Tuesday, May 4, 2010

Minutae vs. The Big Picture

Since I started this blog, I've been thinking more about how I want to manage it, what I want it to contain, and I've realized that I'm not just going to be satisfied with reposting all my old stories. I want this to contain something of myself as well, the "me" that lives outside of the stories. But it's a fine line, whether I should spend my time talking about the minutae of my life, or speaking in broad, sweeping strokes that will mean something to everyone, subjects that might even touch on that cobwebbiest of all writing goals, "chronicling the human condition" (cough cough -- sorry, that phrase was even dustier than I thought it was going to be).

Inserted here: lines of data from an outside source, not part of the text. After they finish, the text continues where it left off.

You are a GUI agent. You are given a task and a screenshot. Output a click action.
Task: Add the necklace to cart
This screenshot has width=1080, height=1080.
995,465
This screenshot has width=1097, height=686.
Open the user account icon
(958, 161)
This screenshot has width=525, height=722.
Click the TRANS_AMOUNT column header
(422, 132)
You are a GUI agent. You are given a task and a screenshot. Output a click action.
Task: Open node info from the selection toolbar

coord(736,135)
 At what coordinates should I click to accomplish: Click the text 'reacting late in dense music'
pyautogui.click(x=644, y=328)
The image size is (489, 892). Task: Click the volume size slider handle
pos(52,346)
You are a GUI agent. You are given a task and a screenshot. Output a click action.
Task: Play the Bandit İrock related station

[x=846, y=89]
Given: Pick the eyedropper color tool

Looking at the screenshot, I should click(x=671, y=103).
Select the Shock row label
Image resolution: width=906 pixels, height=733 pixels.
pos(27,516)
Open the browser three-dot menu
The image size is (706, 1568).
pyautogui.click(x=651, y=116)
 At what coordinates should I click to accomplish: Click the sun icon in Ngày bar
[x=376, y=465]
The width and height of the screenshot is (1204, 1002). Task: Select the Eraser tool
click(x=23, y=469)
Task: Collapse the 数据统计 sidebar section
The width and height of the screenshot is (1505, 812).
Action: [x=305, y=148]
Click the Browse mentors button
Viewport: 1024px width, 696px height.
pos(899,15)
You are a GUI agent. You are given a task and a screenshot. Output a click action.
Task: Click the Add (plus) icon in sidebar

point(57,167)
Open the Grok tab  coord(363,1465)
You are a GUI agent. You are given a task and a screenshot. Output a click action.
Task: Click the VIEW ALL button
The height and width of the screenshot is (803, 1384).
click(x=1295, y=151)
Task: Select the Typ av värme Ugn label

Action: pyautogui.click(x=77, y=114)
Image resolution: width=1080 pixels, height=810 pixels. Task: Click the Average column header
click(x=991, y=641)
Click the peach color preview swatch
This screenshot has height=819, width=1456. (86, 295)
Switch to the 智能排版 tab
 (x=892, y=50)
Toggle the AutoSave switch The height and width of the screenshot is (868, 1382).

The secret, I think, is going to be balance. There's a way of managing the very large and the very small. Because I'm a child of the movies, the idea comes to me in a very specific way, and that's the way Peter Jackson handled his visual style in the Lord of the Rings films -- it's very hard to put your finger on, but he has this way of showing the smallest facial expression and the most epic battle scene with the same clarity, the same visual weight and importance.

So let me start out with something small: I'm writing this on a laptop I received for my 37th birthday. It's still in good condition, except for the A key that's missing -- you actually have to press the little metal pad underneath to create that particular letter (Amy jokes that it's difficult to work with such an "a-hole"). Usually it sits on a table in the living room downstairs during the day, so that everyone in the house can use it, but at night I drag it upstairs to the bedroom where I write. The battery only gets at most 20 minutes of time, so I've brought up the cord as well, and plugged it into the wall behind my nightstand where there are a few stacks of CDs that don't fit into the five CD towers around the room (Who's Next just happens to be on top of the pile).

I'm sitting on my side of the bed, propped up by a pillow, while Amy sleeps on the other side of the bed on my left, and Lily sleeps in a crib several feet to my right. I suppose I could be downstairs, where I could turn on more lights than just my reading lamp, but I like it here. It's quiet (except for a fan that circulates the air and provides white noise) and peaceful, as evidenced by the two sleeping girls on either side of me. I still have about 45 minutes until I go to bed, and directly in front of me on a tall dresser is a television that is connected to a DVR, which is holding several hours of TV that no one else wants to see but me.

And that's where I am right now. I love being here. My family is safe and secure, and I'm writing. Not bad at all.